◆ **EXERCISE MATERIALS**
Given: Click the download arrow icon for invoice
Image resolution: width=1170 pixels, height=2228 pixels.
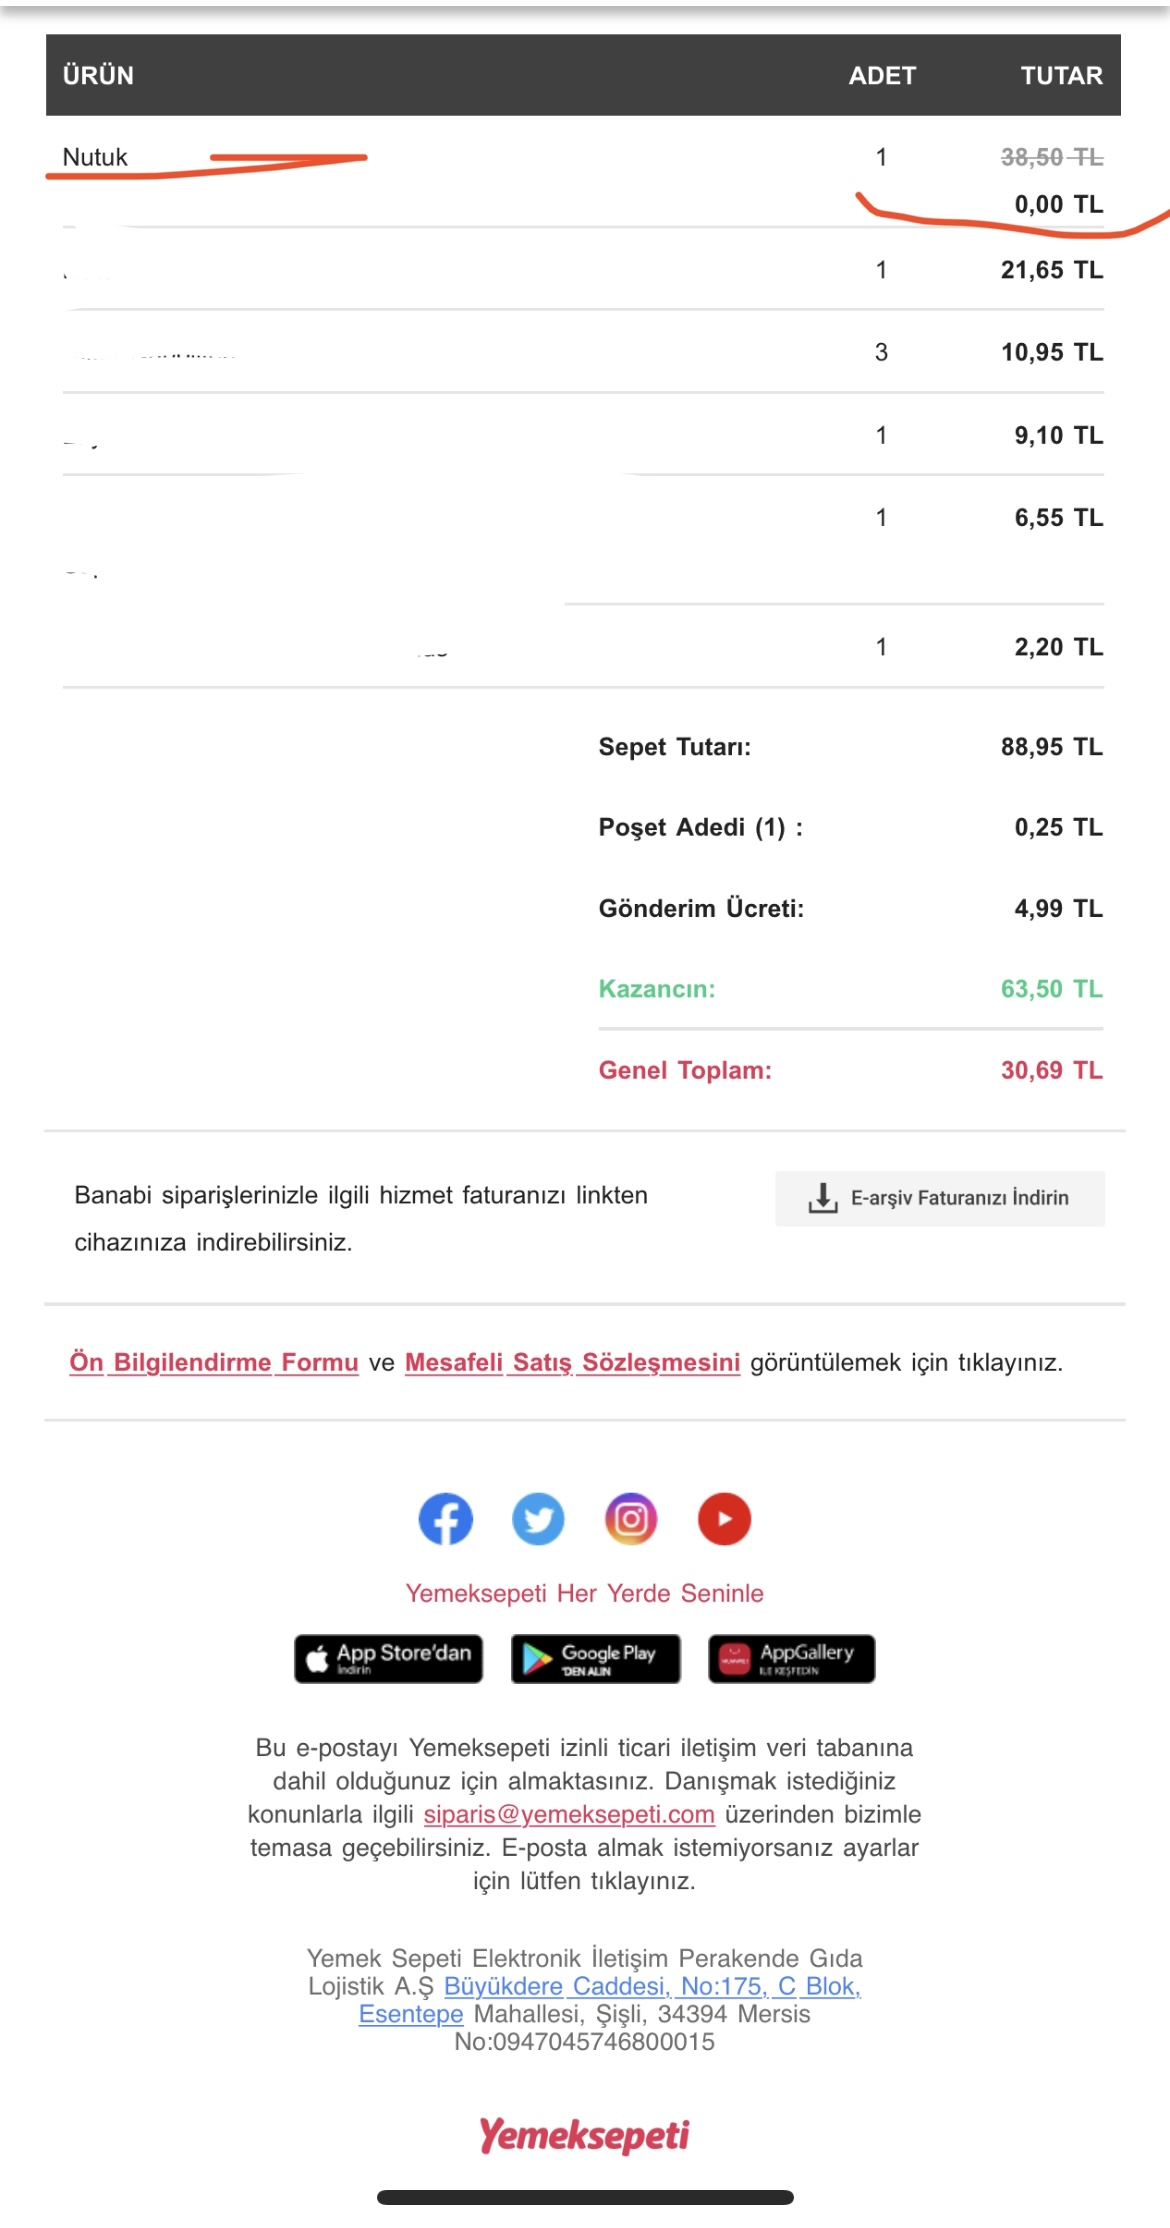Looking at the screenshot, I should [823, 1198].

...

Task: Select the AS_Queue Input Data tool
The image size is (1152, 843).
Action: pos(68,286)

---

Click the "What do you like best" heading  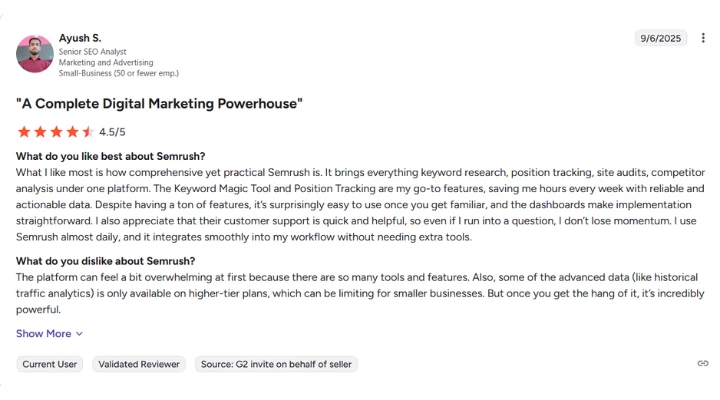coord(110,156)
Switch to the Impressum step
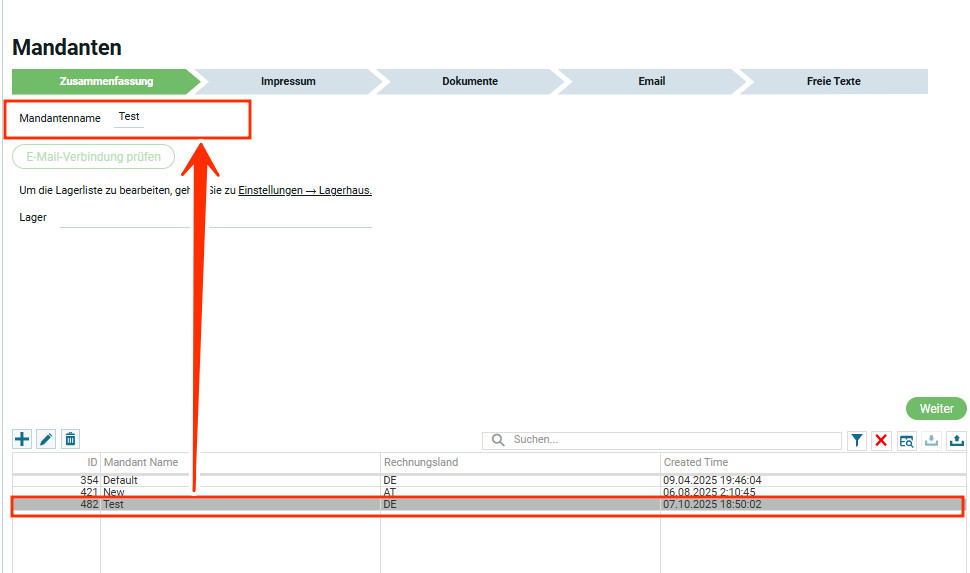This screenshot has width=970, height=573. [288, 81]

◆ **EXERCISE DESCRIPTION**
Reproduce the material from the line that has "Given: Click the" through the line that has "Looking at the", swapping "invoice" for "receipt" and keeping everything else the same. Omit the pictures from your answer.

◆ **RESPONSE TO THIS TASK**
Given: Click the download arrow icon for receipt
Image resolution: width=1170 pixels, height=2228 pixels.
Looking at the screenshot, I should [823, 1198].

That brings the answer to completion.